But that bus trip nearly didn´t happen; after hiking in Sorrata, in the mountains north of La Paz, we were trapped in the city for an extra 30 hours because all of the major roads in the country were blockaded by protesters. Three or four days later, on another icy bus ride–for which I was again unprepared–we stopped by the side of the dirt road at four in the morning a few meters ahead of another blockade. Annika and I left the bus and walked to the road block, where we found mostly old women sitting around small fires in the brutal cold, their faces and dress and determination directly out of a traveler’s fantastical ideas about the ¨authentic¨ Bolivia. We wanted to sit with them, to ask them about their protest, to feel the fire and smell the smoke of their pipes. We stood there for a few minutes, shivering, and climbed back into the bus where it wasn’t much warmer. By six the teenage conductor told all of us–four backpackers and a bus full of locals–to get out of the bus. We asked how we would get to town and he said, in Spanish of course, ¨with luck.¨ We walked two kilometers in the cold as the sun started to appear; then some men in a pick-up stopped and told us to climb in the back. They dropped us at a hostel where two hours later rocks broke our windows as we slept–the protesters marching in the street did not want to see any businesses open during the general strike. The only problem that posed for us was that at first no one would sell us food. Every business in town was boarded shut and padlocked, but eventually, after a few hours of something like mild desperation, we found a few tiny tiendas that would let us in when we knocked, so we managed to feed ourselves.

This journey has been one of translation, an occupation I´ve found to be lacking in linearity, one without the trappings and predictable achievements of other occupations.  My translations do not consistently or inevitably improve; my skills are not becoming finely honed.  At times I´m comfortable in the discomfiting task, speaking so often–nearly always, actually–in Spanish or in English with non-native speakers.  And then I´m suddenly back to stumbling through every pinched and contorted phrase.  Perhaps it´s because the plane on which translations occur is never an even one.  In fact, it´s never even the same plane from one translation to the next. 

All of which is to say that I can hardly speak English these days.  But at least I understand German.  Or so thought Annika, Cornelia and Samantha on our trek to Machu Picchu.  When they spoke to each other I read their body language and tone so well that I often knew what they were saying and about whom, so at first they were convinced I´d studied some German.  And now I need to study English.  I find myself producing constructions I never would have made in the past, like ¨I took the water on my face,¨ or, ¨My heart is broken for Lebanon,¨ or, ¨I go downstairs and shave.¨  I can´t complain, but I also can´t help but wonder what my students will think this fall when I attempt to masquerade as a teacher of English Composition. 

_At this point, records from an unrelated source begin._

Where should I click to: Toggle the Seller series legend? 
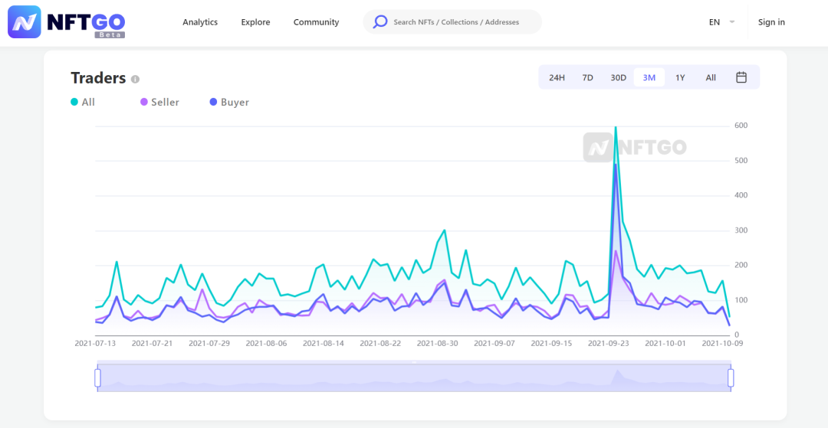pyautogui.click(x=159, y=102)
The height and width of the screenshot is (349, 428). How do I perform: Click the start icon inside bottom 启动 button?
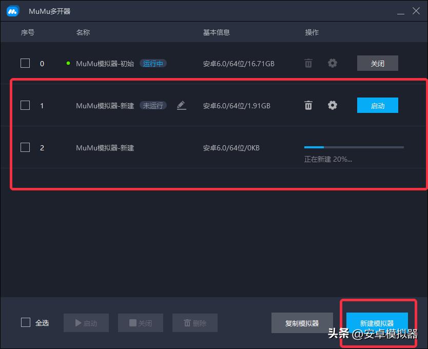tap(78, 323)

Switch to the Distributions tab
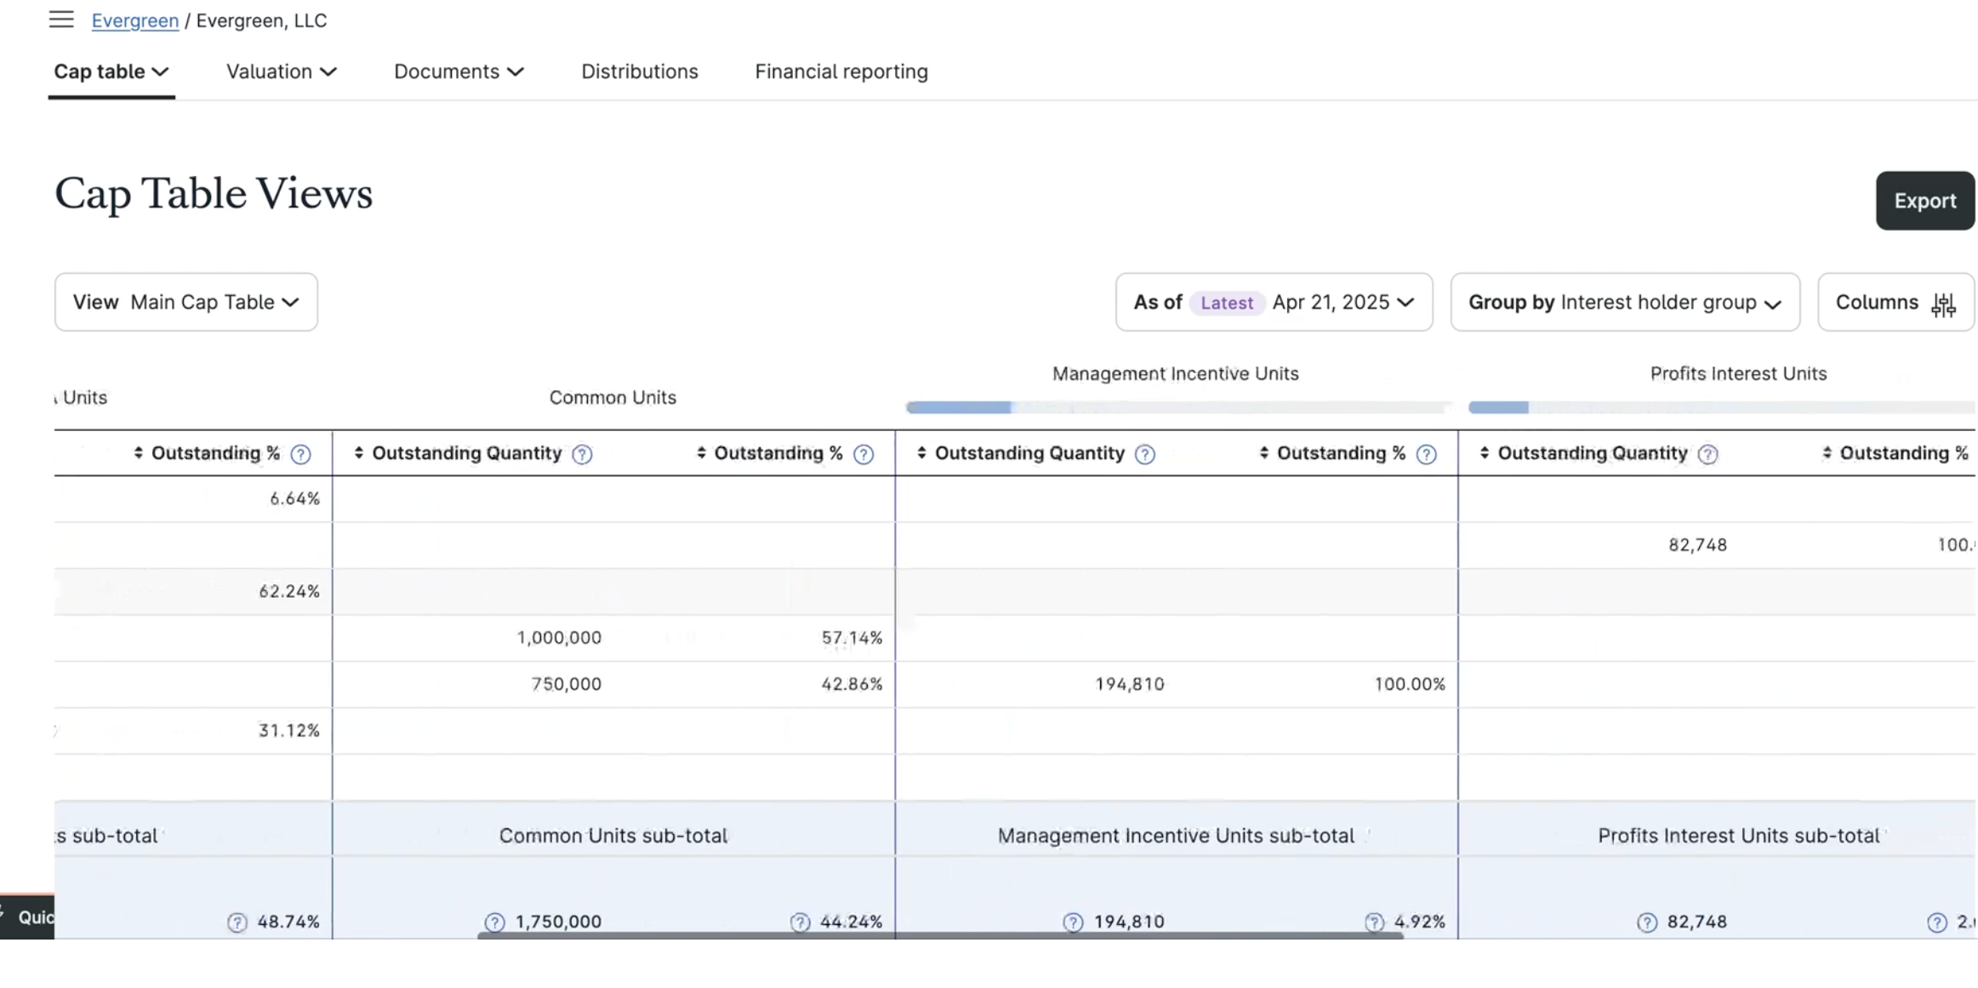point(639,71)
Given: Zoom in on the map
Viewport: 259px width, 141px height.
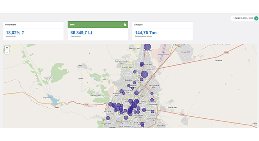Looking at the screenshot, I should coord(7,48).
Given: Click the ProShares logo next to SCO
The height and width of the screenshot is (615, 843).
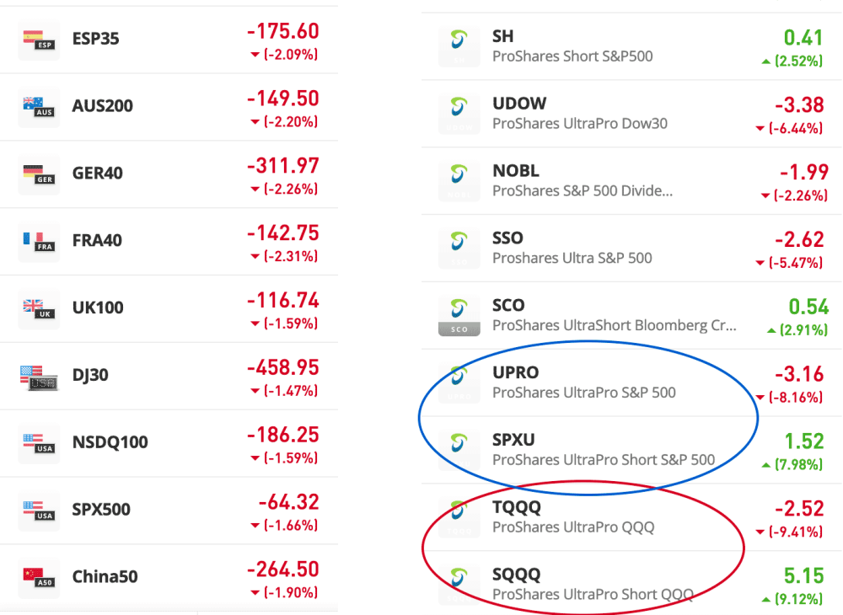Looking at the screenshot, I should pyautogui.click(x=459, y=315).
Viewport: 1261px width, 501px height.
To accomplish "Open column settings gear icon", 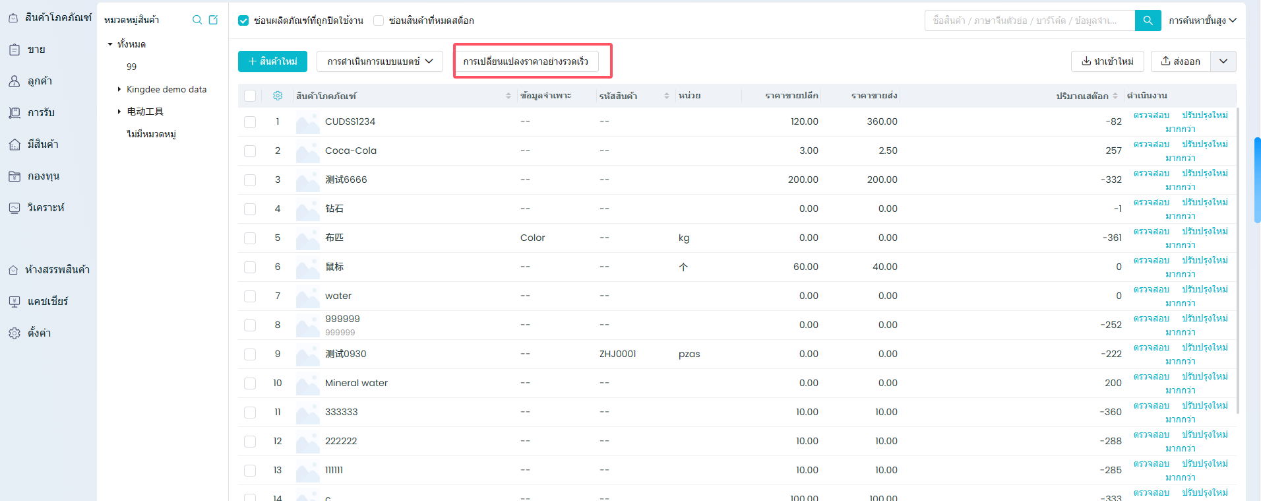I will [278, 96].
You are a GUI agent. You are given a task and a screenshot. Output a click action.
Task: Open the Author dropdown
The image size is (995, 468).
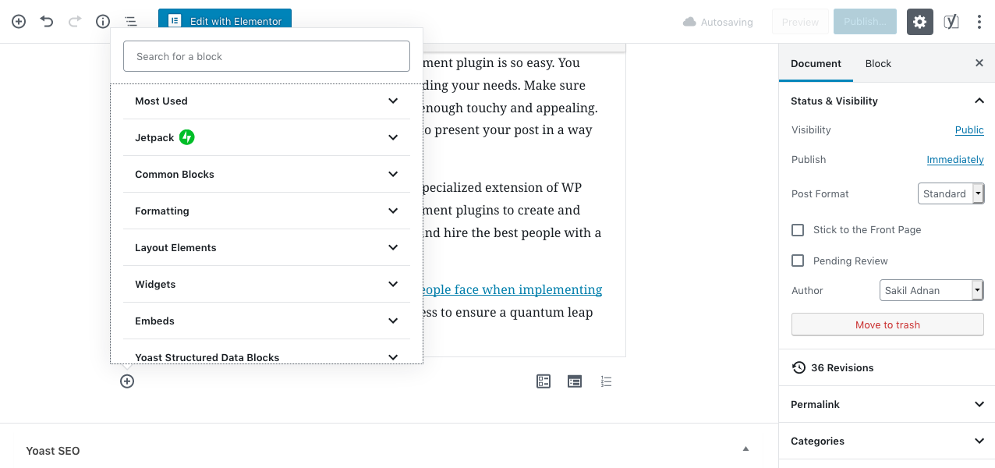[x=931, y=290]
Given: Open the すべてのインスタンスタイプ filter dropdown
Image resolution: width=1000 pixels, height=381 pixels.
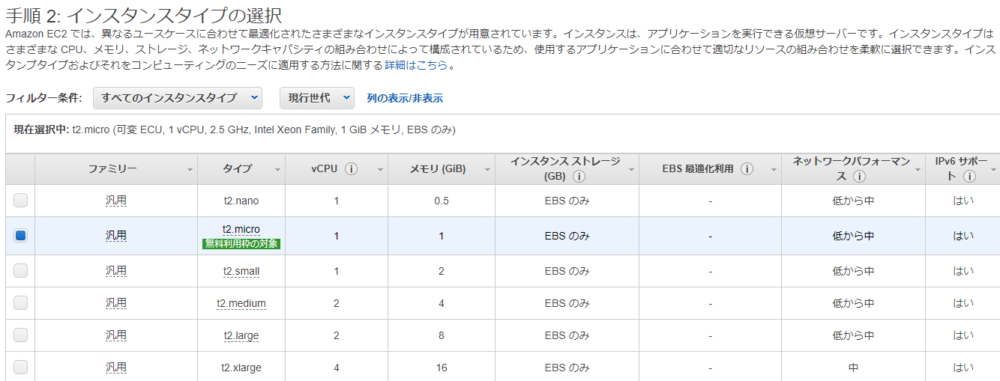Looking at the screenshot, I should (178, 98).
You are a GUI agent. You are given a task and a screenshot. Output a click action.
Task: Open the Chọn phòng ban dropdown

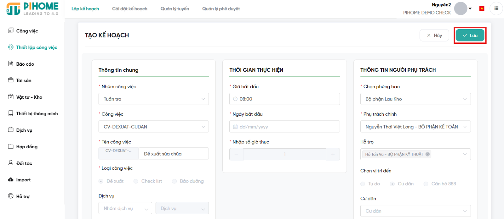click(x=415, y=99)
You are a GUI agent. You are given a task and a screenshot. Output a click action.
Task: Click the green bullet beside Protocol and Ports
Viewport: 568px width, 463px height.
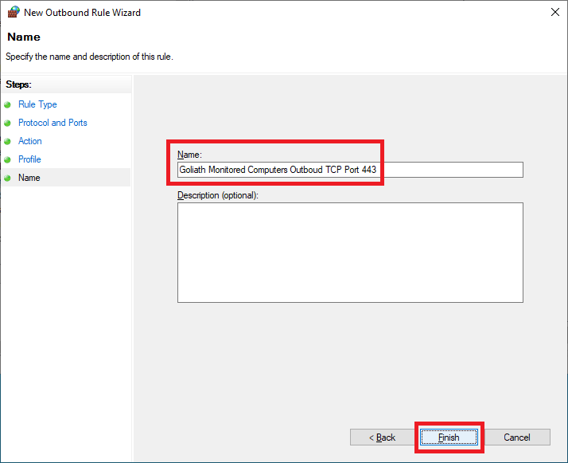[x=8, y=123]
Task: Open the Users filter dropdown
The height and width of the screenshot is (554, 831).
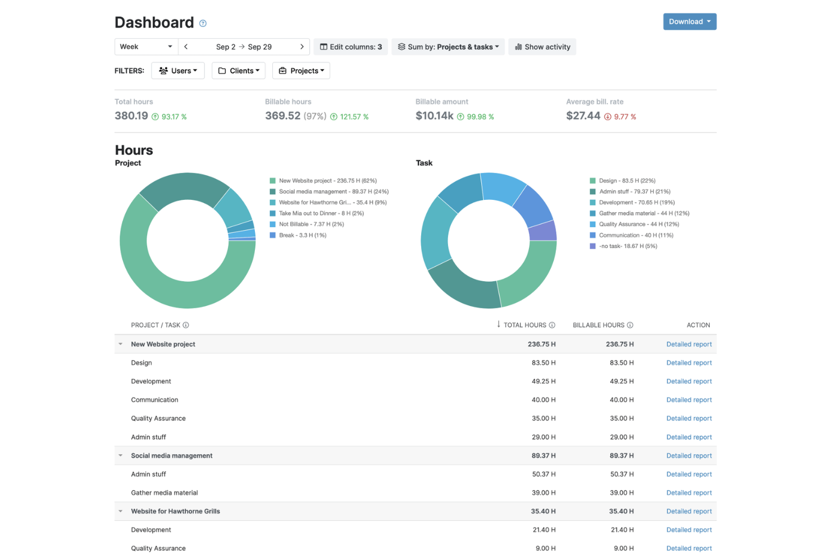Action: [178, 71]
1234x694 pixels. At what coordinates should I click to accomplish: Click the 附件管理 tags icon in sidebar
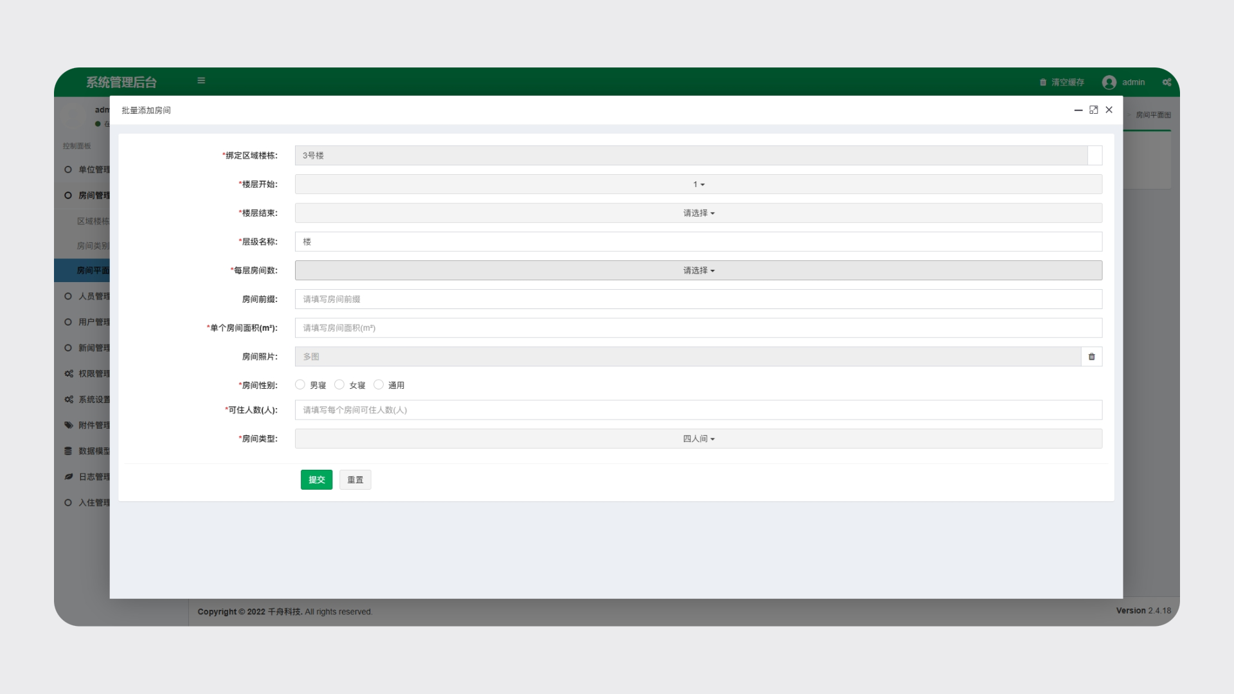pyautogui.click(x=68, y=425)

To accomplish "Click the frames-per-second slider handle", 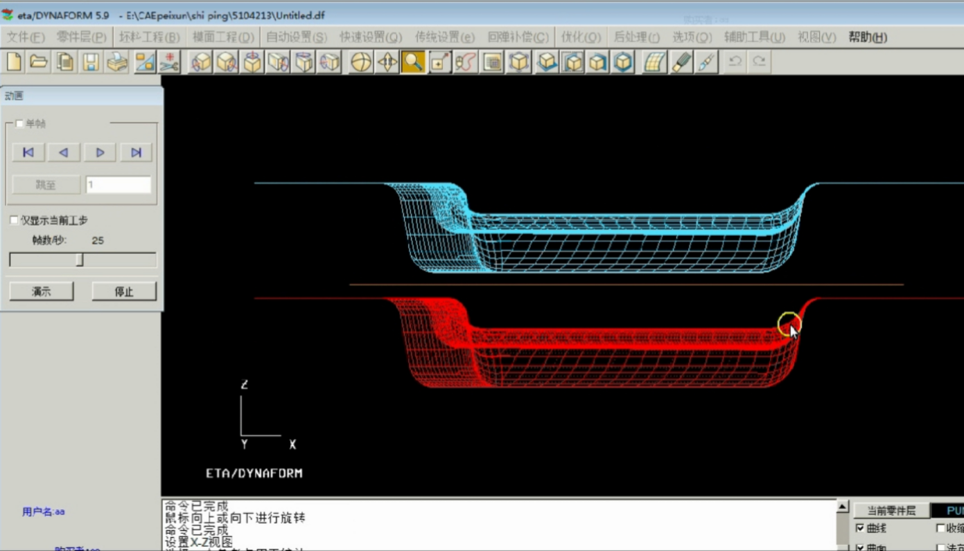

But for now I have no students.  I have a little under two months, a little more of Bolivia, a little bit of money, and the vast expanses of Argentina.  I have the regret that I can´t afford a plane ticket to Ecuador, Venezuela and Colombia.  I have vivid and even precise memories of some of the earliest days of my trip.  I have a few more pounds than I had when I left the states.  I have a traveling partner, for the time being.  I have less than ten days to make it all the way to Buenos Aires.  

But more of Peru: in the jungle we walked for days with our guide, Abraham, speaking to him in Spanish and working to speak to each other in English–with me typically translating the English of the other two Americans on our trip to the Swiss and German women who found me easier to understand.  We picked avacodos and half a dozen kinds of fruit directly off the trees.  We crossed rivers on cable lines above the water.  And then Machu Picchu.  And then back to Cuzco, to the hostel where Jose-Mar, probably 13, seemed to always wait for me only so he could yell, ¨YED, YED, BAILE, BAILE!,¨ to get me to dance a little bit .  And then La Paz.   

 

It might have been because we were all a bit exhausted from a day of mountain biking and two days of trekking–though the trekking was completely ¨flat,¨ as our guide would always say as he indicated a steep incline with his hands–but once we entered the gates at Machu Picchu, sweating profusely even in the pre-dawn cold from the steep hike up the hill, we followed a sign for ¨Cerro Machu Picchu¨ and just kept going up.  A little over an hour later, after a brutal climb, we stopped well above the clouds and discovered that we´d been climbing up and away from the ruins themselves.  As we turned back and starting climbing down the clouds finally began to clear and we saw below us Machu Picchu.  If I were a religious person I´d be tempted to draw on the language of religion; suffice it to say, it was stunning in a way that I didn´t quite believe it could be, given all the tourist hype that surrounds the site.  We stood aghast for some time and then made our way down to join the crowds, about the time the tourist buses began to arrive full of the folks who didn´t want to leave Agua Calientes at 4:30 in the morning.  For now, I´ll leave it to the realm of the visual.

 

Before the Ormigas, there was Paul. Paul has vision trouble. He can no longer accurately read the lyrics of the Bob Dylan and Arlo Guthrie songs he´s transcribed onto scraps of paper in order to practice his English. He finds it difficult to apprehend street names on maps. When he looks at a Cathedral he can only see the laborers who cut and placed the stones. Paul can be forgiven such problems, given that he´s nearing seventy and has slept on the streets in nearly as many countries as he has years.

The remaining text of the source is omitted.